**EXERCISE GOAL:**
Reproduce the listing from its first line through the line containing "pos(1224,560)", replacing every "chevron" with "caret" and leaving everything else unchanged.
>> begin SUPPLIED RECORDS
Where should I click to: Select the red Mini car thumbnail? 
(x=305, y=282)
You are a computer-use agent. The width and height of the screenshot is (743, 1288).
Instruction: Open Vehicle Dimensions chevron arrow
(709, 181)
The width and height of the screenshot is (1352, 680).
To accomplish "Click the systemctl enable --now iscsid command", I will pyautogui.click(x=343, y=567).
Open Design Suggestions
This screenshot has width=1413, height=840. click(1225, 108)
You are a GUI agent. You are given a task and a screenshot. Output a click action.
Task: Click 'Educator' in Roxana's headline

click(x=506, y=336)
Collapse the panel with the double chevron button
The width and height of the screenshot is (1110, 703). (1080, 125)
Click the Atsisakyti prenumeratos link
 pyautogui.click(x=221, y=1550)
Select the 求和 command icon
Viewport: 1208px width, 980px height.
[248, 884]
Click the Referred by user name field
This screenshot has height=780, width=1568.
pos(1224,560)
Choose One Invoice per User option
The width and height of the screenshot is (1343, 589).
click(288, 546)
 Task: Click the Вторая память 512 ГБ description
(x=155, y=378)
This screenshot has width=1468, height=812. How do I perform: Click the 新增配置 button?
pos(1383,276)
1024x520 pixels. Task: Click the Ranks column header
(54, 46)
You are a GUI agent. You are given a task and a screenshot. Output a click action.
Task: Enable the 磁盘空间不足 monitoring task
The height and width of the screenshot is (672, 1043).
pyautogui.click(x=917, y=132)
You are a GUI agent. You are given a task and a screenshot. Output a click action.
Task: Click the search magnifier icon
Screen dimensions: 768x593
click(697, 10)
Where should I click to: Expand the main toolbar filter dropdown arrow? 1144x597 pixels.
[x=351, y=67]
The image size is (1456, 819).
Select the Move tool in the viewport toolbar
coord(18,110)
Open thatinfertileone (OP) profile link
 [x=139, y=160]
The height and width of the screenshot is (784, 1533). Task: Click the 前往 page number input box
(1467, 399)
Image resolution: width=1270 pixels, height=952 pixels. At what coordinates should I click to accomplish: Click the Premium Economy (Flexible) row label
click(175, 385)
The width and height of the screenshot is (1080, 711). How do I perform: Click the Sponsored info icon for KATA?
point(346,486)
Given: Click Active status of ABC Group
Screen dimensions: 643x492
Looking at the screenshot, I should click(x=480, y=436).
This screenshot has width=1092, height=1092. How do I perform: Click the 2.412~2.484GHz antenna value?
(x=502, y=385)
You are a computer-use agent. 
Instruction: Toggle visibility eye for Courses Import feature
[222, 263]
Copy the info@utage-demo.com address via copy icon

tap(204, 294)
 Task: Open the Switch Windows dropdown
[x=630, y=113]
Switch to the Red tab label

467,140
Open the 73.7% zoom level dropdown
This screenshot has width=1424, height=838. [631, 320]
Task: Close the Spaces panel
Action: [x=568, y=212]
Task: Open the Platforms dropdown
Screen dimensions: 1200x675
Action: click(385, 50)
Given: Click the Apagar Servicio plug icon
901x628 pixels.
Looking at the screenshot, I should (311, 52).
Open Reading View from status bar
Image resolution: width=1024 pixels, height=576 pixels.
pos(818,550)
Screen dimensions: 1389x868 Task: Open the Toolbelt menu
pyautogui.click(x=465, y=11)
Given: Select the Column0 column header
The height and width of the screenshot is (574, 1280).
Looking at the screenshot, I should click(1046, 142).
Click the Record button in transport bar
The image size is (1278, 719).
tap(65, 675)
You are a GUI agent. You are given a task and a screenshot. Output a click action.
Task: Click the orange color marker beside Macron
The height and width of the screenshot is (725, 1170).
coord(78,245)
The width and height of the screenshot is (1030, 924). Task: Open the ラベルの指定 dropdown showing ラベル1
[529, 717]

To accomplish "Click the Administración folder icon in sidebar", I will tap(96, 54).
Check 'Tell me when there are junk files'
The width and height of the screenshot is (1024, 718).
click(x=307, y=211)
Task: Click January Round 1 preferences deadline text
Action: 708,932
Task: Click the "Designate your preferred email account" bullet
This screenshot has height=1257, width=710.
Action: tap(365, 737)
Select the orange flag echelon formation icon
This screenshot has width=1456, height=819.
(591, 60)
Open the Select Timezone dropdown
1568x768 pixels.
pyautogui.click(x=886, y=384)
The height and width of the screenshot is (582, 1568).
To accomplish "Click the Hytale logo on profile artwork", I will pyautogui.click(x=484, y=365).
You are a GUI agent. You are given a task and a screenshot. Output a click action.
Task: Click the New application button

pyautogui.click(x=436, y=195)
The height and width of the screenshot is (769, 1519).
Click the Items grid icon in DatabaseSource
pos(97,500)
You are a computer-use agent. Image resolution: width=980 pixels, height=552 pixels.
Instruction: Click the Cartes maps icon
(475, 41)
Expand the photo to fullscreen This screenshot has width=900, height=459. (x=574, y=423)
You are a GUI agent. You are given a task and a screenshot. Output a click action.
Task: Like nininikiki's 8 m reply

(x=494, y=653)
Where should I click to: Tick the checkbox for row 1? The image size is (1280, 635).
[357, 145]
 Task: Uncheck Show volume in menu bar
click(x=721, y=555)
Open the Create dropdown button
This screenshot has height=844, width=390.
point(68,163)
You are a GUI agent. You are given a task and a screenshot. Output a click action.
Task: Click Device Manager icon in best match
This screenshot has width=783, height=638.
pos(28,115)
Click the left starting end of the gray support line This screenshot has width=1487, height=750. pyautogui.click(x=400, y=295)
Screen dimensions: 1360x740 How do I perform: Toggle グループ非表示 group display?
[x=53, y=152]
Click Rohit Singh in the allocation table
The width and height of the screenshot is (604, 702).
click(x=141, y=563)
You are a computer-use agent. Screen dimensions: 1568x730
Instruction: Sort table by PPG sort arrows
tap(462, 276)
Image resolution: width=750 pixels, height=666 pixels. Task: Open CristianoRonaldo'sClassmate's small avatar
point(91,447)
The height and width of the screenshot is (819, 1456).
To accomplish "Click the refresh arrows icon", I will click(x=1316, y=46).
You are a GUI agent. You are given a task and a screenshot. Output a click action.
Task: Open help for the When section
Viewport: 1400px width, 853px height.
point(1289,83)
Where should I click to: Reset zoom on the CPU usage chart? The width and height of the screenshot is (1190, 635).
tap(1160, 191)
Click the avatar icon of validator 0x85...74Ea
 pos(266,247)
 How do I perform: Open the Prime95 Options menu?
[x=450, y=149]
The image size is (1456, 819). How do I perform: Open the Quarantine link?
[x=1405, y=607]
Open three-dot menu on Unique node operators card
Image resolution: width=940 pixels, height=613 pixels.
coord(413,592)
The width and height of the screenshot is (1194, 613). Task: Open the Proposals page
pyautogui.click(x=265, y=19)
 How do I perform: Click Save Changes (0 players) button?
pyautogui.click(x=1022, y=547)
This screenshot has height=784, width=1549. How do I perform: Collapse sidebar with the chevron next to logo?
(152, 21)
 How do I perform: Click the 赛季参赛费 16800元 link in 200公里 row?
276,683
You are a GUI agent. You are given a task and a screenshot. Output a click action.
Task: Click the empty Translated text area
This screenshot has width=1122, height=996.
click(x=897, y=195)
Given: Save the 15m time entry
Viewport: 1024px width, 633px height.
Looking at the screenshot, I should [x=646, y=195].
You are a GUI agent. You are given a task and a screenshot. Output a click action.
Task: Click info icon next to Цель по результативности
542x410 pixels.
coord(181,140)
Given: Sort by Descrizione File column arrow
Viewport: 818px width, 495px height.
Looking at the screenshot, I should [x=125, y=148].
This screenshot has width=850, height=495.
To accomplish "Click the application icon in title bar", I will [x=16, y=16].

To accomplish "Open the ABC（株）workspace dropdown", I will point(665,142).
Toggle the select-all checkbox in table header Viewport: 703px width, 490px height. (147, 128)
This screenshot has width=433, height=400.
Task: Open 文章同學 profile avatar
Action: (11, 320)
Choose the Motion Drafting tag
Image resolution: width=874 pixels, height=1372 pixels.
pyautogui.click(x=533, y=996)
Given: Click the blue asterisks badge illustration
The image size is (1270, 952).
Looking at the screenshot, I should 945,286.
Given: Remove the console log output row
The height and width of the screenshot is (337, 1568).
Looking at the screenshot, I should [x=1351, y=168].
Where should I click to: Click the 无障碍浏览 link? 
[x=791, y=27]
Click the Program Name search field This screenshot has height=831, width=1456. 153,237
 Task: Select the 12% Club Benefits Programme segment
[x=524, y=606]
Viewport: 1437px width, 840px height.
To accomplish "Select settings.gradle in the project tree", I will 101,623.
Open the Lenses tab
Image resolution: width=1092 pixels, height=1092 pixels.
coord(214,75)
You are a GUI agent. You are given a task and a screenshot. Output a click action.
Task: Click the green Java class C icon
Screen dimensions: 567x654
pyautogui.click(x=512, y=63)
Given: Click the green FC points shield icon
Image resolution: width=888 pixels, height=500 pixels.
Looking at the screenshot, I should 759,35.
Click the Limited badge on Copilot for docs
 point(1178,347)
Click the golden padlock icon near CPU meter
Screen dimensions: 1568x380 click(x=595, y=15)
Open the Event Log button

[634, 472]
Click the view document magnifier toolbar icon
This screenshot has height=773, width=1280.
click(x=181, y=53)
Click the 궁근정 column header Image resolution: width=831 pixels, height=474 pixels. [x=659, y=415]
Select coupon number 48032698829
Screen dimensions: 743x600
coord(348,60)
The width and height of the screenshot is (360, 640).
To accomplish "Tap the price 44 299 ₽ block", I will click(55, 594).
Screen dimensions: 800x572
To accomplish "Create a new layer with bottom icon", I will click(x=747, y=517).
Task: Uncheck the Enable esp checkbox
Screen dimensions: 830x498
>> end SUPPLIED RECORDS
**RESULT:**
Where should I click to: Select the red Mini car thumbnail? 
(x=305, y=282)
You are a computer-use agent. The width and height of the screenshot is (743, 1288).
Instruction: Open Vehicle Dimensions caret arrow
(709, 181)
The width and height of the screenshot is (1352, 680).
To accomplish "Click the systemctl enable --now iscsid command", I will pyautogui.click(x=343, y=567).
Open Design Suggestions
This screenshot has width=1413, height=840. click(1225, 108)
You are a GUI agent. You are given a task and a screenshot. Output a click action.
Task: Click 'Educator' in Roxana's headline

click(x=506, y=336)
Collapse the panel with the double caret button
The width and height of the screenshot is (1110, 703). (1080, 125)
Click the Atsisakyti prenumeratos link
 pyautogui.click(x=221, y=1550)
Select the 求和 command icon
Viewport: 1208px width, 980px height.
[248, 884]
Click the Referred by user name field
This screenshot has height=780, width=1568.
pos(1224,560)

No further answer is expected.